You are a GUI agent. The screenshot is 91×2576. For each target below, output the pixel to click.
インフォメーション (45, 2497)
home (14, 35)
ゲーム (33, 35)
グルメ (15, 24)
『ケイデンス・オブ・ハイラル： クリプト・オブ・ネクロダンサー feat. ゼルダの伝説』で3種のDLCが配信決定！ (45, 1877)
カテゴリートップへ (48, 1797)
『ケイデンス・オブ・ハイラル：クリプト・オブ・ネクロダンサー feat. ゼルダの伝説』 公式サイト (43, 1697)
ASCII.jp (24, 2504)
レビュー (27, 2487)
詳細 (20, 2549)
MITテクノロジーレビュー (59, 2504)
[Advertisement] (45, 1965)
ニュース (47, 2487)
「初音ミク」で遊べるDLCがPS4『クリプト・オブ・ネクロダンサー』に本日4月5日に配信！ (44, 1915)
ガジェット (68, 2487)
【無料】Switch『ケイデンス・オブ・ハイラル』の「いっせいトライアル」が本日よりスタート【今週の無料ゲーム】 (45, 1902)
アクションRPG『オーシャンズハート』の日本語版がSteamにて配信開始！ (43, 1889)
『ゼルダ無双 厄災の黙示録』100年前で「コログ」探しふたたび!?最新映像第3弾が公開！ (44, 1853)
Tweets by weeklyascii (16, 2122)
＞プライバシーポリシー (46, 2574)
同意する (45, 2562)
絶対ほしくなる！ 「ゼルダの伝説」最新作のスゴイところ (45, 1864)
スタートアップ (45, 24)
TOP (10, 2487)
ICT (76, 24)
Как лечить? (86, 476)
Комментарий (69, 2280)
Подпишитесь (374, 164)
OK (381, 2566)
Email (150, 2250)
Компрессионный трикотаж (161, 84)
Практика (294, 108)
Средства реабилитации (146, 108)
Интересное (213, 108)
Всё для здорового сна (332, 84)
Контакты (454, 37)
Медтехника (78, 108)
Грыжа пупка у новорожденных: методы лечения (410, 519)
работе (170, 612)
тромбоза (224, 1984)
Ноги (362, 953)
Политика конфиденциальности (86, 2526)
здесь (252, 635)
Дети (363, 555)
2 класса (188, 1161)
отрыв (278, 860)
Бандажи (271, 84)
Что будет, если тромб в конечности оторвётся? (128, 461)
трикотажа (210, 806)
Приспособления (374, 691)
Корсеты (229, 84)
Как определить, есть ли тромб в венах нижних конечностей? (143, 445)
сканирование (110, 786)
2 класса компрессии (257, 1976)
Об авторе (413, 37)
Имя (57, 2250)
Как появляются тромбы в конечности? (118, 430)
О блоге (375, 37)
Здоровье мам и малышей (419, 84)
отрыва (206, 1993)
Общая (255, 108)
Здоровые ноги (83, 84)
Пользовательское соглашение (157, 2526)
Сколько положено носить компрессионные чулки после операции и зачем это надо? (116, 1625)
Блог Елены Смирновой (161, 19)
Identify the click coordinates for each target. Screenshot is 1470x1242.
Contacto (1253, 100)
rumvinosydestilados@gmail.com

TRY IT
Of the lines above, extract only those from the line with "тромбоза (224, 1984)" to the line with "сканирование (110, 786)", both included, exactly as written.

WRITTEN ANSWER
тромбоза (224, 1984)
Ноги (362, 953)
Политика конфиденциальности (86, 2526)
здесь (252, 635)
Дети (363, 555)
2 класса (188, 1161)
отрыв (278, 860)
Бандажи (271, 84)
Что будет, если тромб в конечности оторвётся? (128, 461)
трикотажа (210, 806)
Приспособления (374, 691)
Корсеты (229, 84)
Как определить, есть ли тромб в венах нижних конечностей? (143, 445)
сканирование (110, 786)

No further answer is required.